Au milieu de la fumée épaisse produit par les fours à charbon de la cuisine de la prison, il brandit un bécher de 200 ml et explique à l’AED : « Voilà la ration quotidienne de maïs ou de sorgho que donne le gouvernement pour un prisonnier. » Pour pouvoir manger à sa faim, le détenu doit payer des suppléments auprès des marchands qui ont accès à la prison. Heureusement, il existe des associations chrétiennes qui distribuent de la nourriture gratuitement pour compléter le menu, mais elles ne peuvent pas être là tous les jours, regrette le père Adrien.
Le manque drastique de ressources est évident dès que l’on voit les cellules surchargées. Ces pièces n’ont ni éclairage électrique ni fenêtre. Plus de 300 détenus doivent y dormir à même l’armature de fer des lits superposés ou sur le sol, serrés les uns contre les autres. Jour comme nuit, il y règne une obscurité si épaisse qu’il faut un certain temps pour réaliser qu’il y a des gens qui vivent ici. Le flash de l’appareil photo révèle des yeux éperdus, qui ne fixent rien de précis. Malgré le soleil qui brille dehors, dans la cour, une partie des détenus ne sort pas, préférant rester dans la cellule. Cet état d’hébétude et d’insensibilité peut entrainer des conséquences dramatiques.
À l’infirmerie, l’un des jeunes détenus tremble quand le médecin lui annonce qu’il va devoir changer son pansement. Il n’a pas plus de vingt ans et souffre pourtant d’escarres, une affection qui touche normalement les personnes très âgées ou souffrant de conditions médicales limitant leur mobilité. Il est resté prostré sur le lit de sa cellule pendant des jours et sa jambe a été profondément creusée par ce mal insidieux.

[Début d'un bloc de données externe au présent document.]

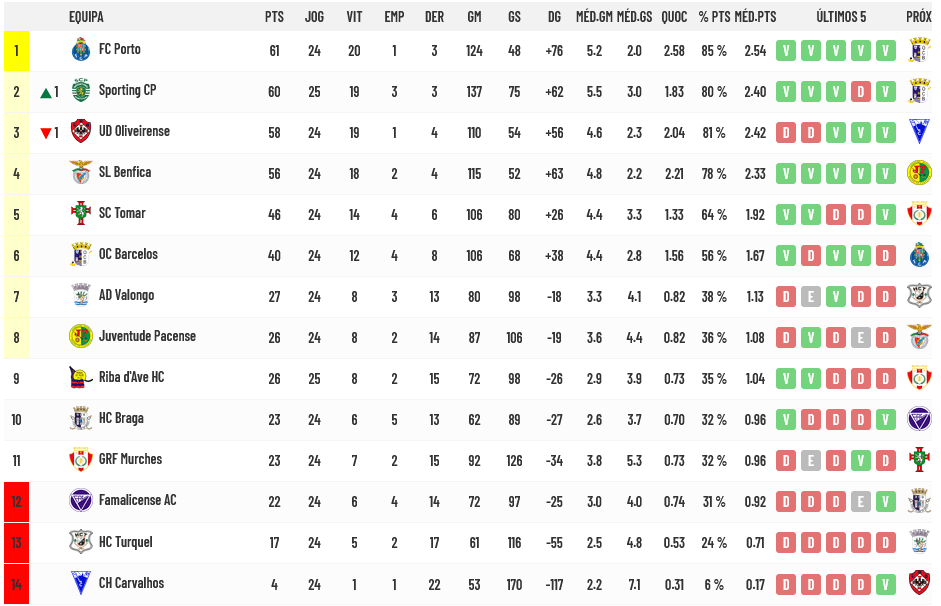Sort table by GM column header
The height and width of the screenshot is (606, 941).
pyautogui.click(x=474, y=17)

Le docteur insiste pour que sa plaie purulente soit photographiée par l’AED : « Je veux que le monde sache ce qui se passe ici. Nous devons nous battre pour avoir des produits aussi indispensables que du désinfectant et des pansements ! Ceux qui ont des maladies sérieuses sont condamnés ! ».

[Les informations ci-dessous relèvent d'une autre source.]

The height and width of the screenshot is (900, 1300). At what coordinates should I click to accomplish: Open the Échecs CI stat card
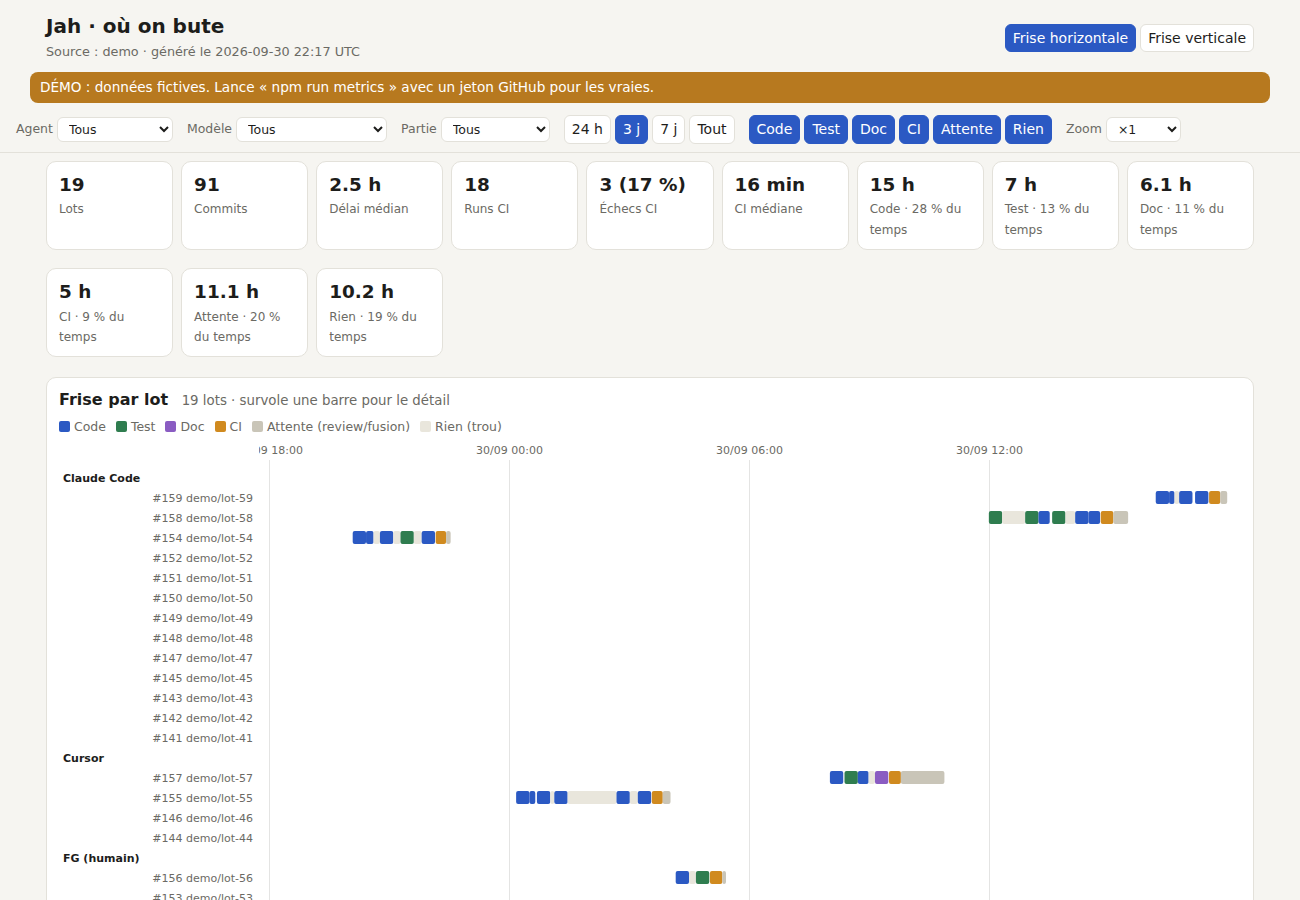coord(650,205)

Cette « infirmerie » sert essentiellement à séparer les patients atteints de tuberculose du reste de la population. Un lit médicalisé et une chaise sont les seuls meubles à disposition. Le docteur montre un autre malade atteint de malnutrition, aux côtes saillantes. Pour lui, le remède n’a rien de bien dispendieux. Il a seulement besoin de repas adéquats…
Pour sortir les détenus de la léthargie, le père Adrien s’ingénie à leur trouver des activités. Avec des gestes de conspirateurs, il montre un objet qu’il a caché dans son sac comme s’il s’agissait d’un grand trésor : un trophée. Il prépare un tournoi de football au cours duquel des équipes de détenus s’affronteront.
Il remplit aussi – bien entendu – ses fonctions de prêtre, qui apporte une bouffée d’oxygène aux prisonniers. Le père vient de bénir une nouvelle chapelle, dans la partie de la prison réservée aux moins de 18 ans. Il a aussi eu le bonheur de baptiser neuf détenus lors des fêtes de Pâques 2023. Parmi eux, il y avait un ancien militaire qui s’était adonné au trafic d’armes et au banditisme. En tant que multirécidiviste, sa demande de baptême a fait l’objet de questions et de controverses. En fin de compte, l’homme a manifestement changé de comportement et il a reçu le sacrement en même temps que les huit autres.
L’AED soutient le diocèse de Bukavu afin qu’il puisse œuvrer auprès de cette population abandonnée. L’œuvre de charité pontificale fournit une aide à la construction de lieux de cultes, de séminaires et une aide à la formation des séminaristes et des prêtres. Elle intervient aussi auprès des religieuses, comme les Filles de la Résurrection, qui mènent diverses actions sociales : formations aux populations défavorisées, soutien alimentaire pour les plus pauvres et la gestion d’un orphelinat.